Miércoles 26 DE Junio DE 2019
Opinión

El sufragio inútil

Lo que voy a ejercer y estoy a punto de hacer, lo hago no por mí sino que por los patojos que vienen atrás.

Fecha de publicación: 10-09-15
Por: José BAarnoya

Cada cuatro años, rigurosamente, se presenta el infortunio electorero cuando está cercana la fecha de nuestras amañadas elecciones en donde manda el que suelta la plata, y traga más pinol quien tiene más saliva aguardentosa. Es entonces cuando pienso en el futuro de los nietos, así como hace cuarenta años medité acerca de lo que les esperaba a los hijos.

Cuando observo con desagrado las efigies grotescas de los candidatos; cuando me cubro las diminutas orejas para no escuchar los falsos sonsonetes de los politiqueros; cuando me tapo las fosas nasales rechazando el tufo mefítico que deja el aliento, los eructos y los cuescos ofensivos de las ofertas inútiles de los aspirantes a puestos públicos, pienso angustiado en el futuro siniestro que le espera a la juventud de esta tierra.

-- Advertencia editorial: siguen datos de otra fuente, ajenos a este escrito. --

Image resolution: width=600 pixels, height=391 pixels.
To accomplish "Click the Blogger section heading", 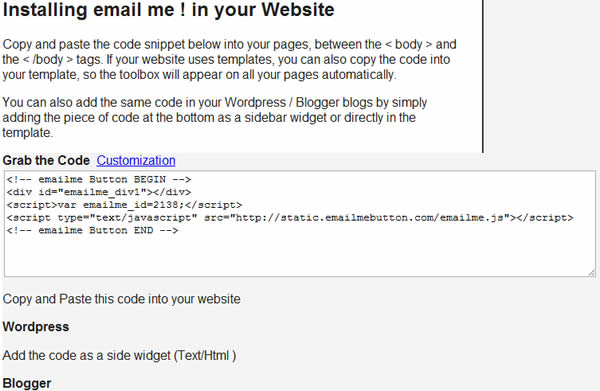I will click(27, 383).
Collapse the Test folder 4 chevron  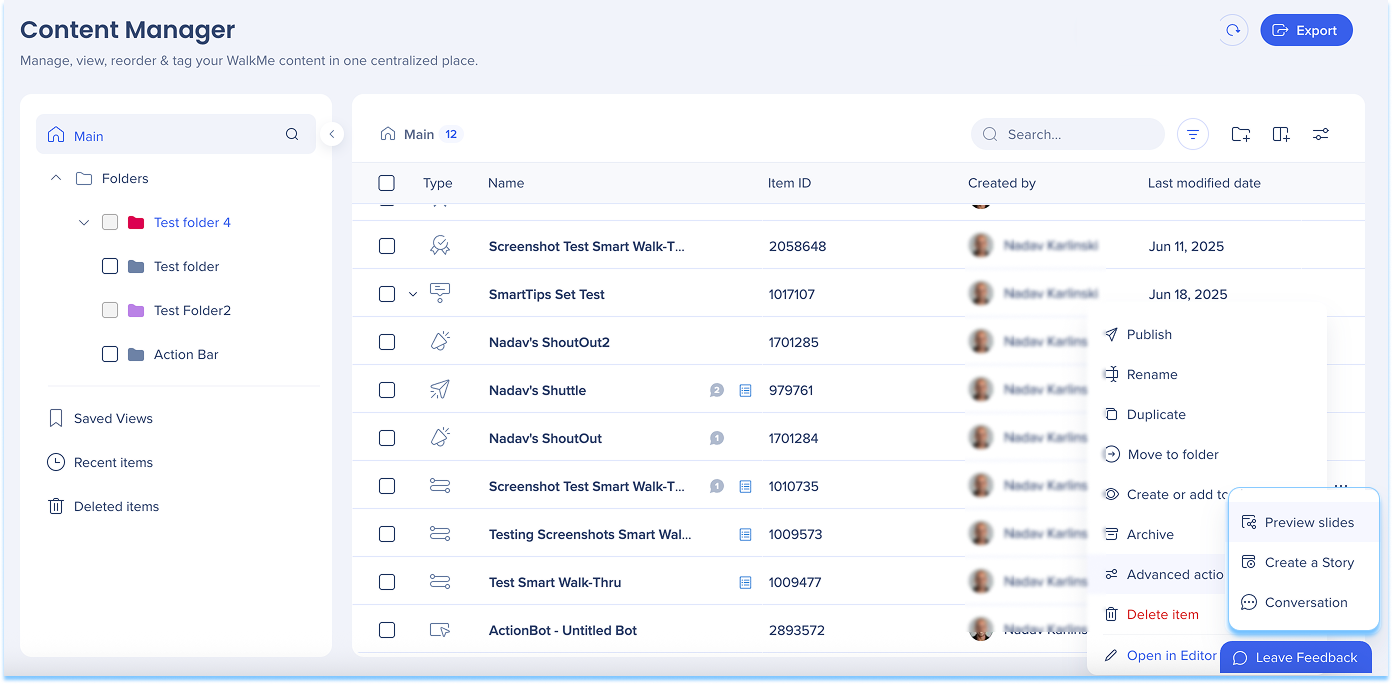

Hurgo entonces en la gaveta de los cachivaches en busca de los documentos que todavía me identifican como ciudadano capaz de elegir y ser electo. Junto a la vieja cédula llena de manchones que dan cuenta de las veces que he ejercido el sufragio inútilmente, está la tarjeta virgen de mi Documento Personal de Identificación: junto a mi perfil de carcamal está la casi invisible huella digital y más abajo el garabato de la rúbrica; a la izquierda, los trece números que borran nombre y apellidos.

Muy de mañana del 6 de septiembre voy en busca de la mesa en donde frente a la Junta Electoral compuesta por el presidente, secretario y fiscales, legajos de papel, tinteros, plumas y papel higiénico, voy a depositar las diferentes papeletas en bolsas de plástico, aparentemente inviolables. Lo que voy a ejercer y estoy a punto de hacer, lo hago no por mí sino que por los patojos que vienen atrás. Hago una equis con un trozo de crayón, en el lugar que escogió mi conciencia. Sobo el dedo índice sobre la cabeza giratoria de un marcador, y veo como el dedo manchado mira con vergüenza a sus compañeros inmaculados.

Regreso a casa con la juventud de los nietos en el pensamiento, después de haber dejado con mi última esperanza, una equis inmensa y deforme que, abarca todas las caricaturas de los candidatos, los mismos que durante cuatro años van a engañar, defraudar y escamotear al verdadero pueblo; pensando eso sí que ese acto innoble, lo realicé por todos los patojos de esta tierra, los cuales se merecen desde hace muchos años, un futuro halagador pletórico en justicia, equidad y bienestar.